I'm not watching History.  I'm not watching a Confederate-Sentimental Defense Of Segregation.  I'm not watching the Relics of Destructive 20th Century Thought.  I'm watching a movie, featuring amazing sunsets, amazing Max Steiner music, and starring the 30's coolest man alive.  To be a movie fan is to know how to do such things, and you can learn from the masters, or you can learn from your local hobbyist who got the knack on his own.

There is one bit of sunlight on the horizon:  Millennials don't like being called "Millennials".  They say old people "unfairly stereotype" them too much, in thinking that they have smug persecution complexes, hate old people, and wave smartphones in their faces.
And when Millennials want to combat the stereotype that they "Don't watch old films", they immediately rush out to go see one, so they can be Cool and Different from other nasty old Millennials, so there.  Where we now run into the problem that they don't know WHAT to watch, or WHERE to go see one.
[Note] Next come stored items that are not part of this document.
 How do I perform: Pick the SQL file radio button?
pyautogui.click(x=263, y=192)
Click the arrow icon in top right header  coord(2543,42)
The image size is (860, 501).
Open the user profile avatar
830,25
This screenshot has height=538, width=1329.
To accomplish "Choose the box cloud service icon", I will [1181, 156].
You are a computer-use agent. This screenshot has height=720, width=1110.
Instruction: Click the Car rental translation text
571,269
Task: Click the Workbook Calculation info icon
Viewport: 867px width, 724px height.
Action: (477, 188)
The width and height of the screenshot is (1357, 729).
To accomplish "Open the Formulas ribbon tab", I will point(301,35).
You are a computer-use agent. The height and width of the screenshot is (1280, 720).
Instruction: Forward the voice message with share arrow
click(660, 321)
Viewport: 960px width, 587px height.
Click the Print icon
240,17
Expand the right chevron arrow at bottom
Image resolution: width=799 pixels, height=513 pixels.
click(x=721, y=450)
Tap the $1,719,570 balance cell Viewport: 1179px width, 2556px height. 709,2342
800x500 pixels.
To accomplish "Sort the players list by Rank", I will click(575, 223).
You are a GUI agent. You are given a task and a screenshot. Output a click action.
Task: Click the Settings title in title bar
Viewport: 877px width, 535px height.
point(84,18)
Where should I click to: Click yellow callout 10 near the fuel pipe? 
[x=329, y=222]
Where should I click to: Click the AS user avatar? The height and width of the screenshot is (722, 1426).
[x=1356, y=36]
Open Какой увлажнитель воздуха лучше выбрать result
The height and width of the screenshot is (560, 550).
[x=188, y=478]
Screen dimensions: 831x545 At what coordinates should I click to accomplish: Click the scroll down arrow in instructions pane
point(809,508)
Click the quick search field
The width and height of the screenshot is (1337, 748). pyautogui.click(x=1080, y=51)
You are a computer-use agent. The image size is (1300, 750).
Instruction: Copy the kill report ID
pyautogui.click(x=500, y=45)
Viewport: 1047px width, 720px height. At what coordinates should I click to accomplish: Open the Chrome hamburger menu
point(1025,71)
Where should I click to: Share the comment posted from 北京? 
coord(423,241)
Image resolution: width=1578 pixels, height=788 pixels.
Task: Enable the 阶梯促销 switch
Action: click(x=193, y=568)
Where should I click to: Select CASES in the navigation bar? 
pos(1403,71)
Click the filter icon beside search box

The instinct is to look up where a classic film is streaming, but the new 21st-century reality is that you don't find very many of the essential-list AFI 100 Classic Films on streaming:  They're certainly not on Netflix, and studios don't make money on them--They'd much rather you buy the new hit blockbusters they're still trying to pay the bills on, and have the live-action Beauty & the Beast playing on your very own smartphone.
The next instinct is to wait for them to show up at a theater, and TCM and Fathom screenings have started to make those trendy again in the shopping-mall cineplexes, especially during a lull seasons for the new hit movies.  But the hard business truth is that seats have to be filled, and there's usually more tickets sold to The Princess Bride and Fast Times at Ridgemont High--great "Old films from the 80's", as the age group calls them--than for Double Indemnity or Gunga Din.  Only a 30th, 40th, 50th or 75th Anniversary, to help sell the disk release, will usually get any "unmarketable" old classic movie back into the plexes for a night or two only.  (Although, ironically, take a guess WHO'S the reason most old films aren't showing at random for free on local TV stations anymore, where anyone can see them.)
But if it's cool to be curious again, curiosity won't kill you.  It's still a night at the movies, after all, and yes, Things Happen In Them.  You might even find a few at the library, for free, on those old disk things, if nothing's playing on Fathom this week.

As a wise saying once taught me at the same age, "Never proudly show off in public what you DON'T KNOW. It's darned hard to try and impress someone that way."